INPUT below:
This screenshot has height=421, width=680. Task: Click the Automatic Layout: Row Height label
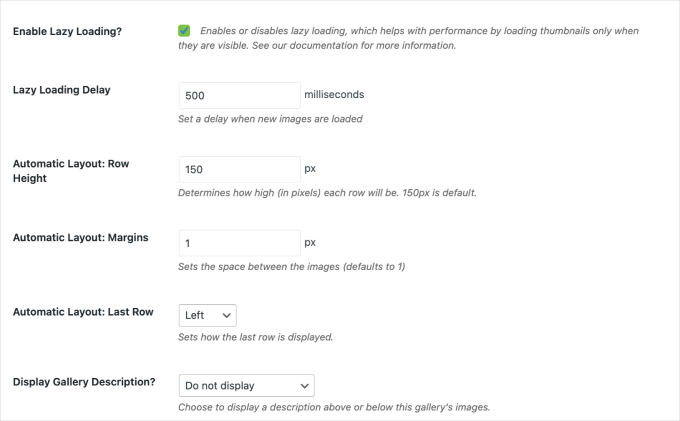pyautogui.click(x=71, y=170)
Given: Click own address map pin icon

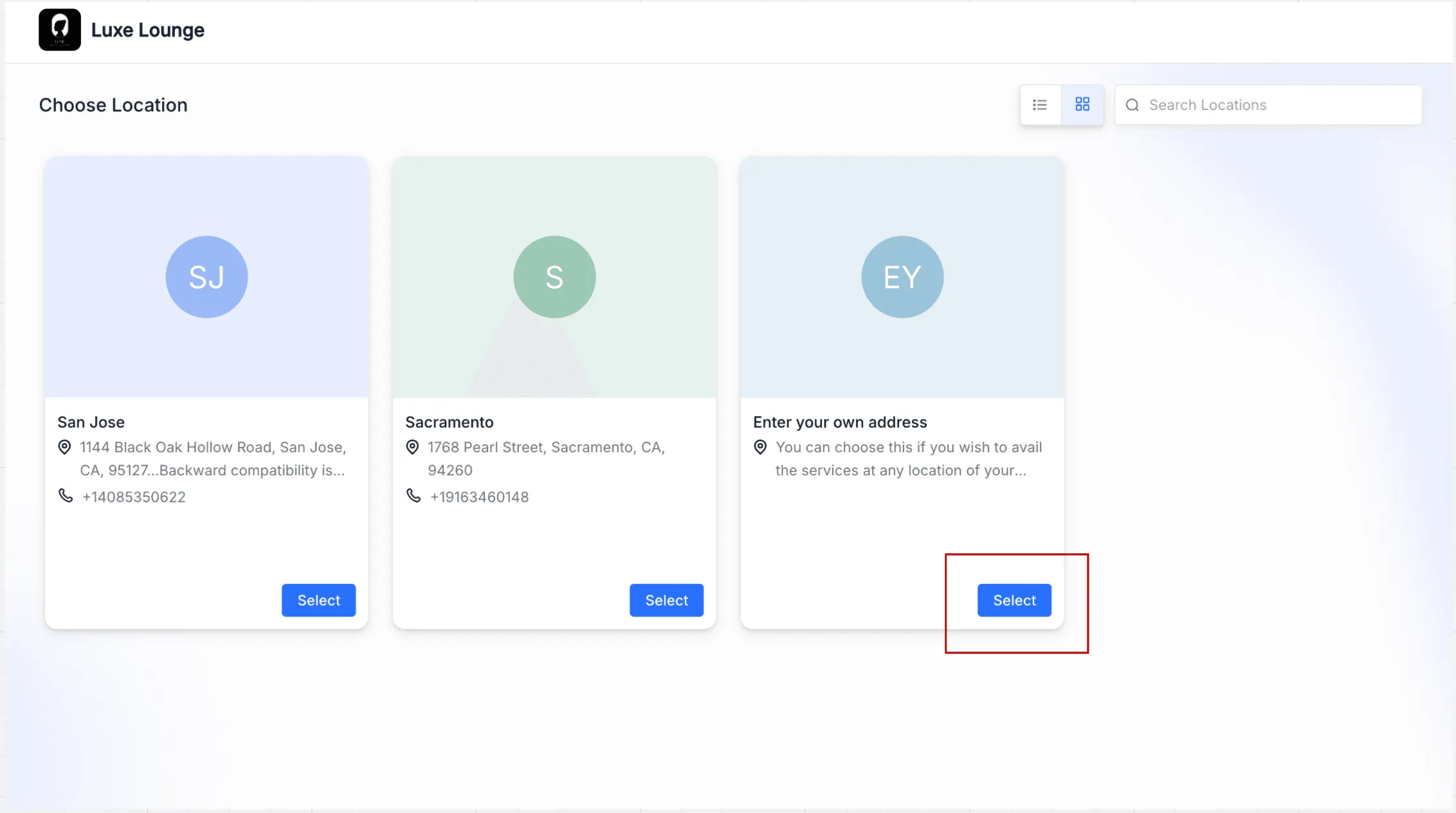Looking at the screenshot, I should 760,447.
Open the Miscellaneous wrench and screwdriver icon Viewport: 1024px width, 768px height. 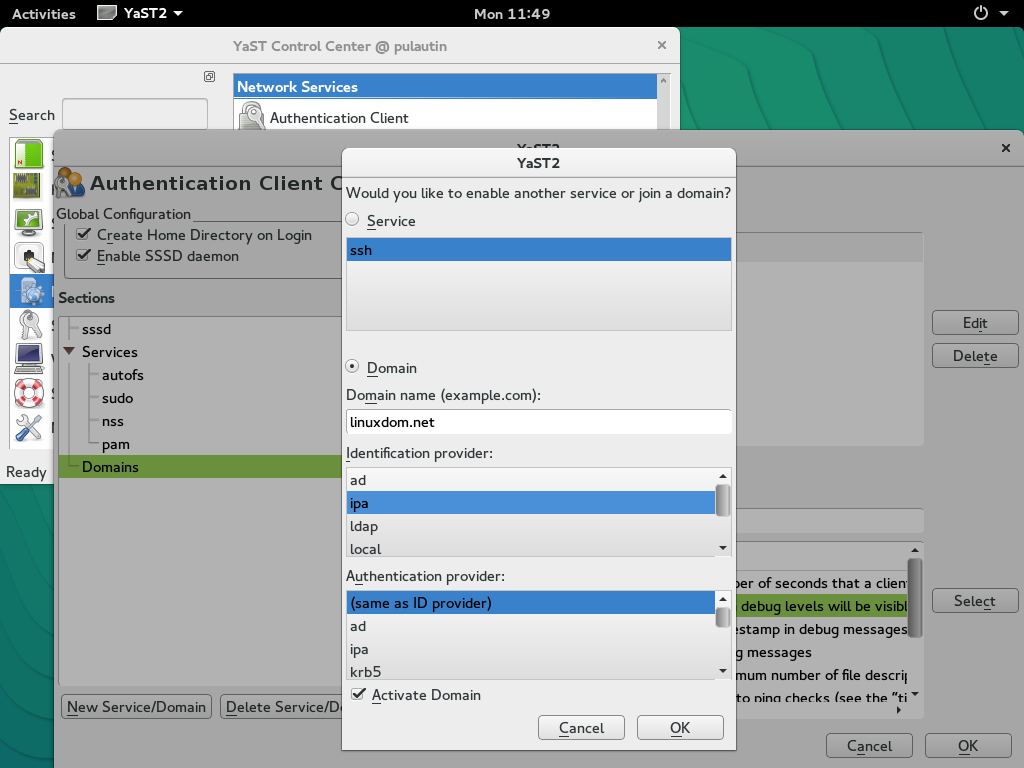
End of INPUT.
**HOW TO COMPLETE THIS TASK**
Write out the records once more, exactly as they stand, with no images.

**SOLUTION FOR THIS TASK**
This screenshot has height=421, width=680. Task: Click the Automatic Layout: Row Height label
pyautogui.click(x=71, y=170)
Given: Click own address map pin icon

Looking at the screenshot, I should 760,447.
Open the Miscellaneous wrench and screwdriver icon Viewport: 1024px width, 768px height. 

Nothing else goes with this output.